Extract to read |

_ _ _

# My first ABT's



## fife (Apr 22, 2011)

Well today I guess I am on a roll. I fired up the smoker and had to give the ABT's a try. So this is what it turned out to look like.


----------



## chef willie (Apr 22, 2011)

looks good....that's all you made??...lol.....whats everybody else gonna eat


----------



## thebarbequeen (Apr 22, 2011)

You'll be hooked on those now!! So good and easy to make!


----------



## big twig (Apr 22, 2011)

Those look great! My wife is so hooked on them now I even have to make them in the oven because she asks for them everyday. They are better smoked but are pretty good in the oven also.


----------



## fife (Apr 22, 2011)

Chef that is what is remaining  after I took them off and had dug into them then I recalled I better get some pix or it never took place. Man they are good.


----------



## pineywoods (Apr 22, 2011)

Congrats they look awesome they may have been the first but I'll bet they won't be the last


----------



## fpnmf (Apr 22, 2011)

Looks delicious!!!

  Craig


----------



## beer-b-q (Apr 22, 2011)

_ _ _

Extracted material |
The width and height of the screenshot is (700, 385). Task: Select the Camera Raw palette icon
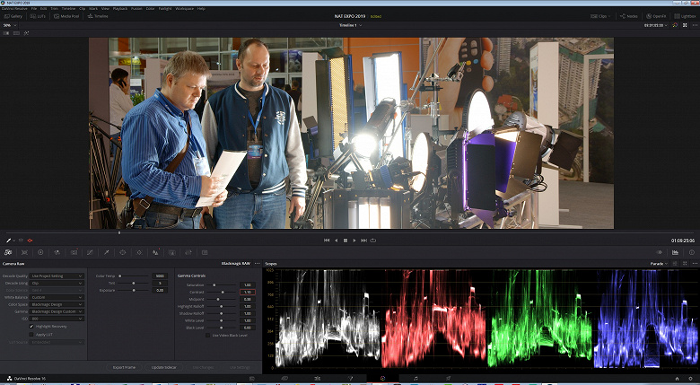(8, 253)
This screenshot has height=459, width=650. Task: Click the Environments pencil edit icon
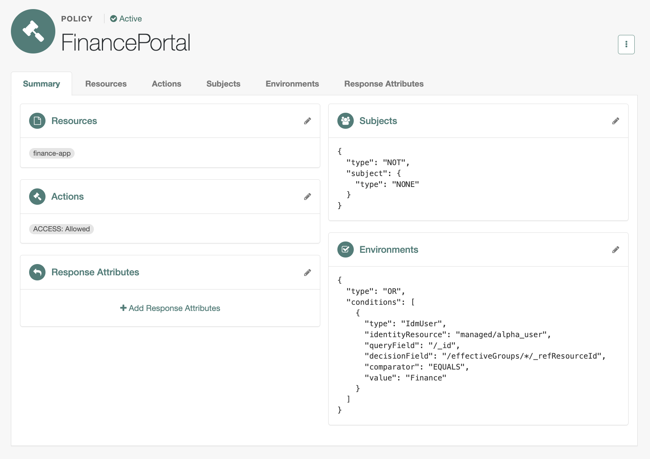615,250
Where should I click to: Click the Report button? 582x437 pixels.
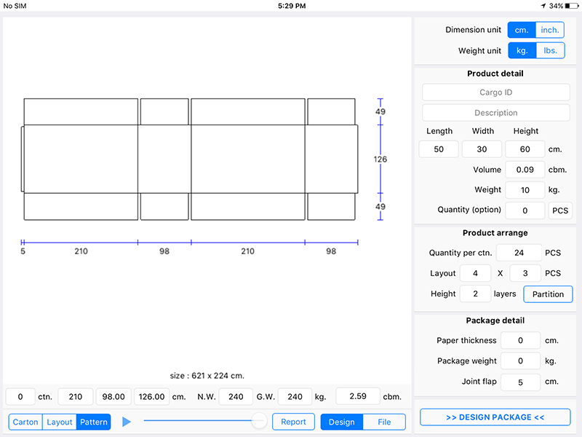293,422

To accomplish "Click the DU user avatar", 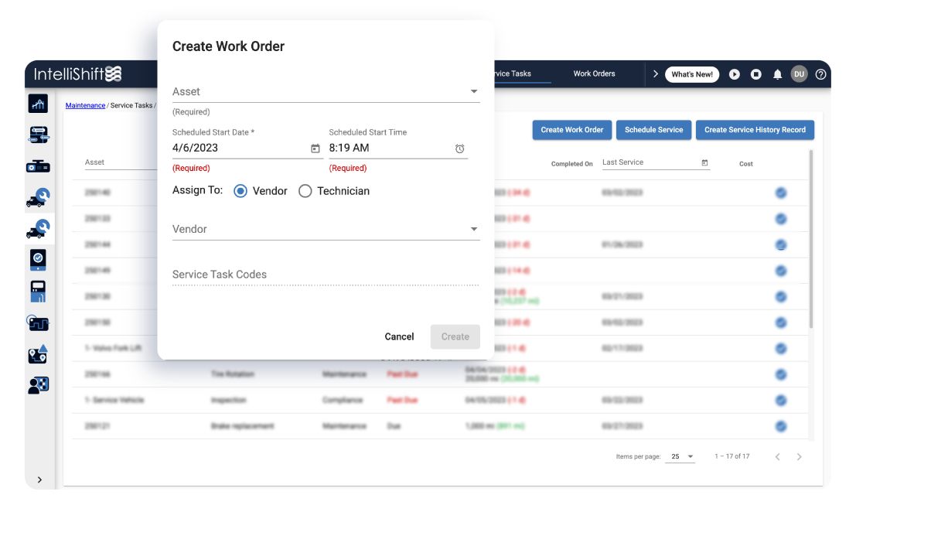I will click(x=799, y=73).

_ _ _

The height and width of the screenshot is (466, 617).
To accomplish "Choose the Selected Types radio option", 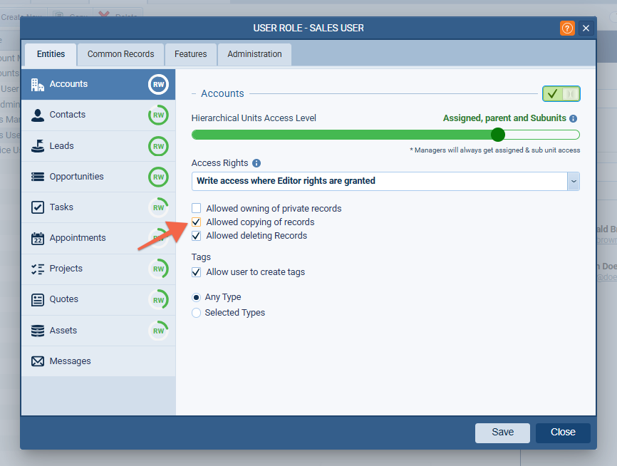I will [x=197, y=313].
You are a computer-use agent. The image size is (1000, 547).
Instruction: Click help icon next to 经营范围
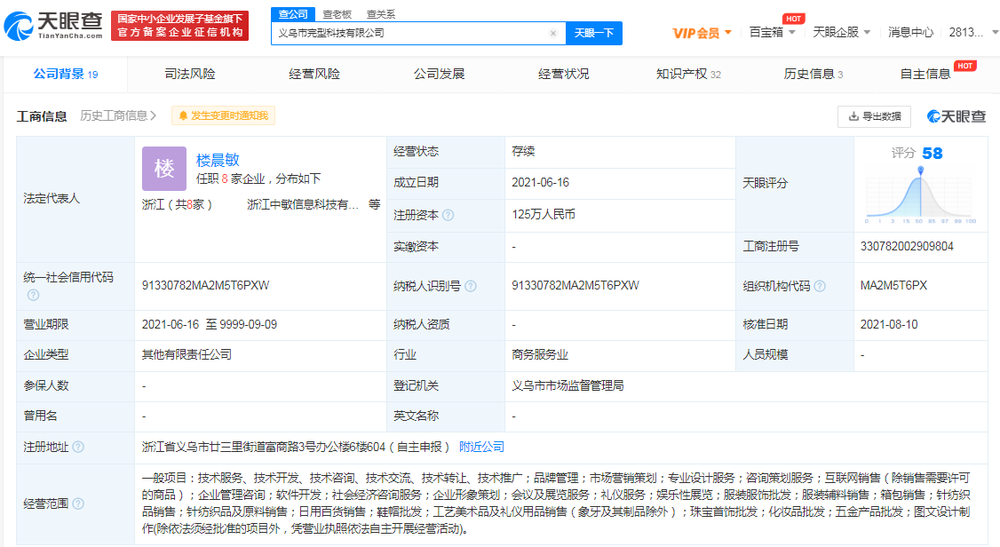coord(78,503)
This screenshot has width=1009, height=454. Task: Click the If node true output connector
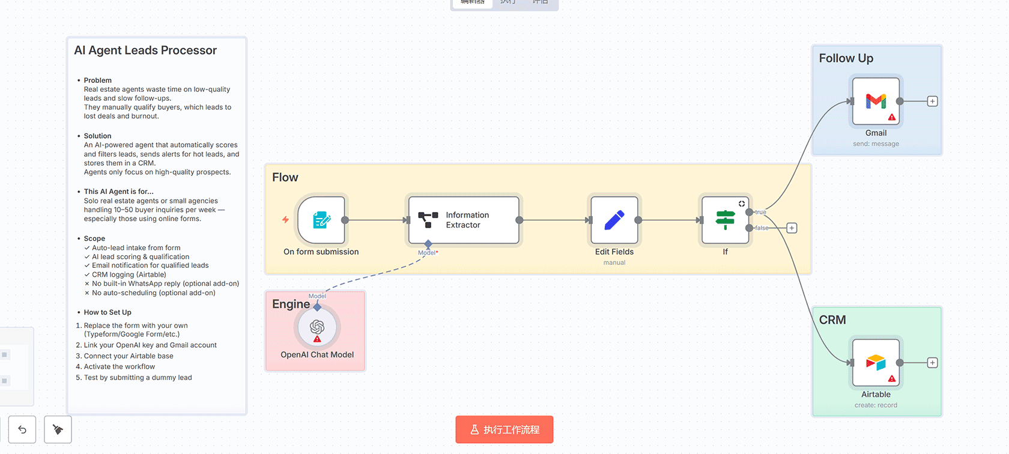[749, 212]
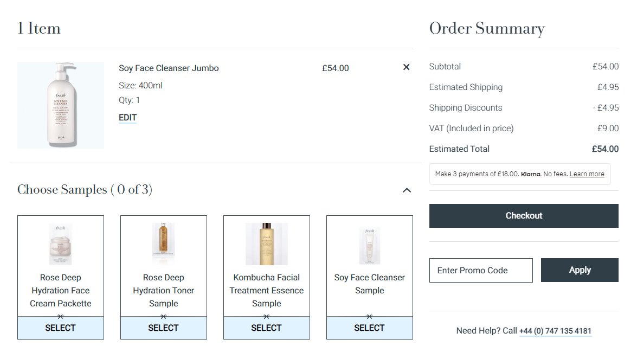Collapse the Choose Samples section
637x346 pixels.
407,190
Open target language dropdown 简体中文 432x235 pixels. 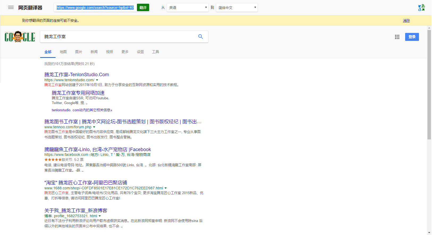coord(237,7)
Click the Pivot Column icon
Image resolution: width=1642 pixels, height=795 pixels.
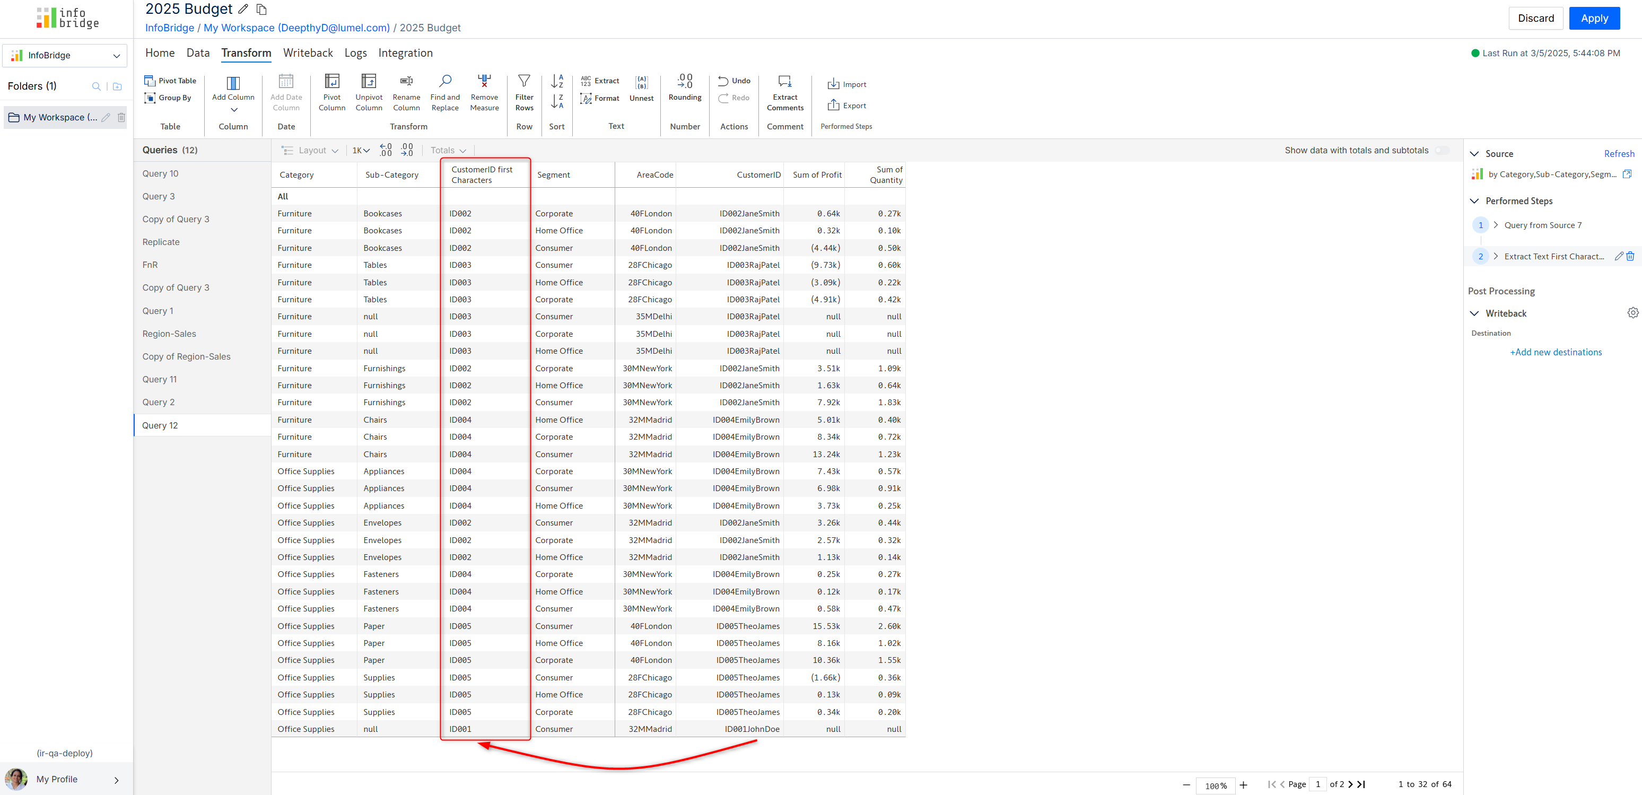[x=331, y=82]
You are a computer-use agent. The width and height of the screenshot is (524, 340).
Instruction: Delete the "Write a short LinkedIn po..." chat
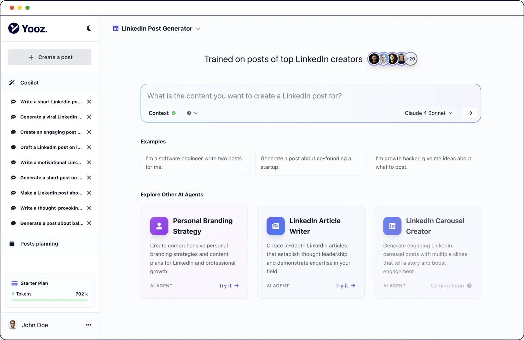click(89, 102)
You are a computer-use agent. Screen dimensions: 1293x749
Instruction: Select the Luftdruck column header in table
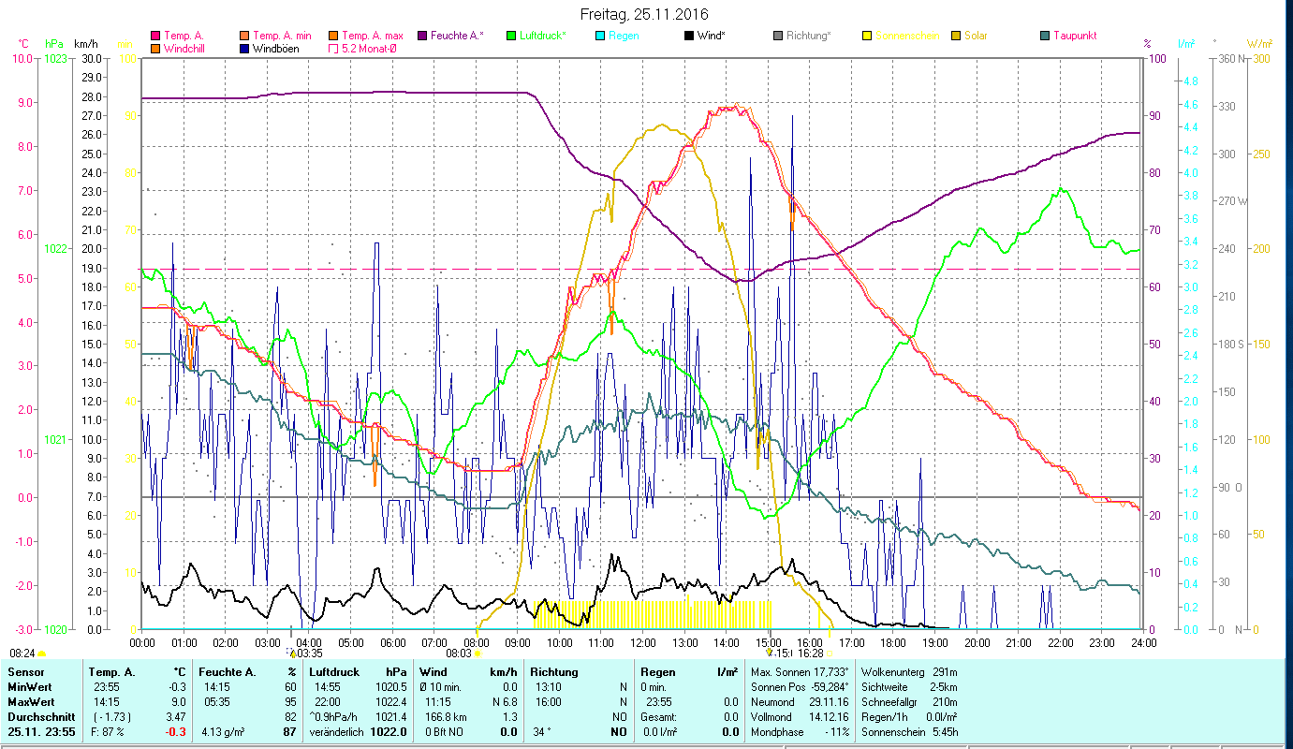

_ _ _

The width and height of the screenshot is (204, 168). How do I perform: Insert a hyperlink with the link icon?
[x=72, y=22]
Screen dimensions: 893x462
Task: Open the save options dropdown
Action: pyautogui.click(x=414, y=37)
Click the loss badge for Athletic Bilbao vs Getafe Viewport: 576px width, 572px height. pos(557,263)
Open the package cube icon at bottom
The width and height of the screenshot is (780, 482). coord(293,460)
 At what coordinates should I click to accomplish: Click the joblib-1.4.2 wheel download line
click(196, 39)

_ _ _

To do |
A) Quote the ABT thread word for word, beginning at "Well today I" and stopping after "willie (Apr 22, 2011)".
B) Pick up the ABT thread where it stops and keep writing.
The entries were drawn from a different source than the ABT thread.

Results by task |
A)
Well today I guess I am on a roll. I fired up the smoker and had to give the ABT's a try. So this is what it turned out to look like.


----------



## chef willie (Apr 22, 2011)

B)
Great Looking ABTs...


----------



## les3176 (Apr 22, 2011)

Tasty looking abts....Now you did it!!! you're hooked now!!


----------



## smokingmymeat (May 1, 2011)

Nice looking ABT's Fife.

Happy smoking,
   BigAL


----------



## SmokinAl (May 1, 2011)

Great job Fife. It will be hard to fire up the smoker from now on without including a few ABT's.


----------



## raptor700 (May 1, 2011)

Your ABT's look great,

I luv 'em

Great job *F**ife*


----------



## gros cochon (May 1, 2011)

Yes sir!  They look delicious. I have to ty that soon too.


----------



## roller (May 1, 2011)

They look great!!!!! what was your filling made from ??? I just love those things...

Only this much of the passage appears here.